All told it’s been a phenomenally busy fall for open house activity. What’s that about?

 

GTA open houses return amid buyers’ market

 

“The open house is back, I’d say,” asserts Katchen.

You’d think that’s a good sign. And it can be, but Katchen explains that this surge – along with the fact that “we’re in underbidding territory” in a whopping 81 per cent of GTA neighbourhoods, according to Wahi’s research – may be early signs that the market is starting to shift and fray.

Surprisingly, days-on-market statistics, another gauge of activity, is holding fairly steady – in the low 20s. “But I bet that will start to go up,” predicts Katchen. “It’s a funny market.”

 

 

As the trend of homebuyers purchasing for under-asking continues to ramp up, sellers aren’t getting the numbers they want anymore. “We’re seeing a bit of a cooling off,” notes Katchen.

“The top underbidding neighbourhoods this year have tended to be more expensive, while the top overbidding neighbourhoods have comparatively lower list prices,” he adds.

 

 

An indicator of selling issues and market shifts

 

The reality is that increased levels of open house activity can be an indicator that people are having trouble selling. When this happens, Katchen explains, more listings get terminated and properties re-listed, which can skew the days-on-market numbers. This makes them look better than they actually are.

There are other dynamics at play as well.

The tilt from seller’s to buyer’s market can impact open house numbers, as sellers and their agents increasingly feel pressure “to put their best foot forward,” Katchen maintains. A boost in open house numbers may result, as we’re seeing now.

 

But are the buyers coming?

 

This doesn’t mean that open houses are a valuable tool in every situation. Some agents will tell you they’re outdated and a waste of time.

Wahi doesn’t collect statistics on the amount of people turning up at open houses. Interestingly, despite the platform’s statistics showing a big jump in open houses, many realtors REM spoke with report that the actual numbers of those coming through seem to be down significantly.

As one agent said, “Nobody shows up…crickets.”

While this isn’t everyone’s experience, it’s become more common. Among the reasons speculated are the challenging market, fewer buyers, interest rates, lack of affordability and the fact that buyers are increasingly using digital tools to weed through listings.

 

Wide range of realtor perspectives

 

In a market like this, fresh new listings that show well, are priced right with great curb appeal and are in urban areas with parking attract the most traffic. Decent weather doesn’t hurt either.

Dwelling type isn’t as important, at least in Katchen’s opinion. June and September are traditionally the biggest months for open houses, he adds, and weekends of course tend to be the days of choice.

The reasons agents hold open houses – or don’t – are as varied as the ways that open house activity can be an indicator of market conditions.
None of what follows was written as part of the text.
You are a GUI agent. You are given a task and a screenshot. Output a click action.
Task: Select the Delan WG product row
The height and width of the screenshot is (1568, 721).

Many agents, especially new ones, say they use open houses as a farming tool for lead generation. Even when this doesn’t result in clients, “it allows them to have conversations and get the soft skills practice that’s so important,” points out Sue Anfang, an agent with Keller Williams in Toronto.

With a long time in the business, Anfang says she continues to pick up qualified leads and see reasonable activity through her open houses, especially in popular Toronto neighbourhoods like Leslieville and the Beaches.

She doesn’t even mind when nosy neighbours inevitably turn up. “I do occasionally get clients that way,” she maintains.

A big reason agents do open houses is to appease clients, to show them that no stone is left unturned. “It’s a good way to demonstrate that you’re doing everything you can to sell the property,” Anfang points out.

 

The bottom line

 

At the end of the day, most sellers want open houses, and the exposure is worth it.

“At an open house, I can engage with the public and sell the house, the neighbourhood and myself. It’s face-to-face marketing. I get lots of good leads,” says Karina Sadu of Real Estate Homeward in Toronto.

“I don’t find them a waste of time at all. I think open houses are really valuable.”